## WHAT THE TASK REQUIRES
Below is a listing. Set down exactly the lines from the one containing "Click the checkmark next to fast VPN feature" through the one containing "Task: Click the share issue icon", both ends included, and leave out the rest.

## PROVIDED RECORDS

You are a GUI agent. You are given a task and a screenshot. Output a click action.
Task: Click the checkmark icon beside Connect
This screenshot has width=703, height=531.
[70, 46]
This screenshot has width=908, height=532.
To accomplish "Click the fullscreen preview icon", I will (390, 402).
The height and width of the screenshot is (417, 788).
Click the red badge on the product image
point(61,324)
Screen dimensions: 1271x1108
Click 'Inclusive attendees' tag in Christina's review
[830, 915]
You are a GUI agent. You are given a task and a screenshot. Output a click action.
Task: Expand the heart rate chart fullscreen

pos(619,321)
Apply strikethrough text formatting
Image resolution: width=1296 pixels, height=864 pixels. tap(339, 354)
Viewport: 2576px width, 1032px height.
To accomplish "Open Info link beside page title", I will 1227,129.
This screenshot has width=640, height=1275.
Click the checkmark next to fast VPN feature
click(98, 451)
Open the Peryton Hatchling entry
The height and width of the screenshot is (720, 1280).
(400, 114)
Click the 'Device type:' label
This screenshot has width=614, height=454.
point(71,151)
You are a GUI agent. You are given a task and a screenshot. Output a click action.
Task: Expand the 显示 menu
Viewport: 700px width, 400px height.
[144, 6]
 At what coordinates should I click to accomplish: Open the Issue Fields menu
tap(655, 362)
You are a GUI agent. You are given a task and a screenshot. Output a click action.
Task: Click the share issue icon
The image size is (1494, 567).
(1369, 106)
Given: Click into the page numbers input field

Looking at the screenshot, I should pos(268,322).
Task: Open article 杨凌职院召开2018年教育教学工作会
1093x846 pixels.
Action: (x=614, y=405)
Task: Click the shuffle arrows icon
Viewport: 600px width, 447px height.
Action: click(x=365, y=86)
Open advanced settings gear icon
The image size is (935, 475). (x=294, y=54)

## OUTPUT OF THE EXERCISE
Click the checkmark next to fast VPN feature
click(98, 451)
Open the Peryton Hatchling entry
The height and width of the screenshot is (720, 1280).
(400, 114)
Click the 'Device type:' label
This screenshot has width=614, height=454.
point(71,151)
You are a GUI agent. You are given a task and a screenshot. Output a click action.
Task: Expand the 显示 menu
Viewport: 700px width, 400px height.
[144, 6]
 At what coordinates should I click to accomplish: Open the Issue Fields menu
tap(655, 362)
You are a GUI agent. You are given a task and a screenshot. Output a click action.
Task: Click the share issue icon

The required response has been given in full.